Emerging growth company x
If an emerging growth company, indicate by check mark if the registrant has elected not to use the extended transition period for complying with any new or revised financial accounting standards provided pursuant to Section 13(a) of the Exchange Act. o
Item 5.07 Submission of Matters to a Vote of Security Holders.
On May 23, 2025, Granite Ridge Resources, Inc. (the “Company”) held its Annual Meeting of Stockholders (the “Annual Meeting”). On the March 25, 2025 record date for the Annual Meeting, there were 131,134,671 shares of the Company’s common stock, par value $0.0001 per share (the “Common Stock”), outstanding, with 130,802,866 shares of Common Stock being entitled to vote on each of the items submitted to a vote at the Annual Meeting. A total of 112,471,846 shares of Common Stock were represented in person or by proxy at the Annual Meeting.
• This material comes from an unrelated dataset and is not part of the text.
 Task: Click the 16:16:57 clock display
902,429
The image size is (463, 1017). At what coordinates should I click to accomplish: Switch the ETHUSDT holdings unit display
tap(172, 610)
The number of votes cast for, against, or withheld, as well as abstentions and broker non-votes, as applicable, with respect to each matter is set forth below.
Proposal 1: Election of Directors
The shareholders elected each of Griffin Perry and Amanda Coussens as a Class III director of the Company for a term expiring at the Annual Meeting of Stockholders in 2028 or until their respective successors are elected and qualified.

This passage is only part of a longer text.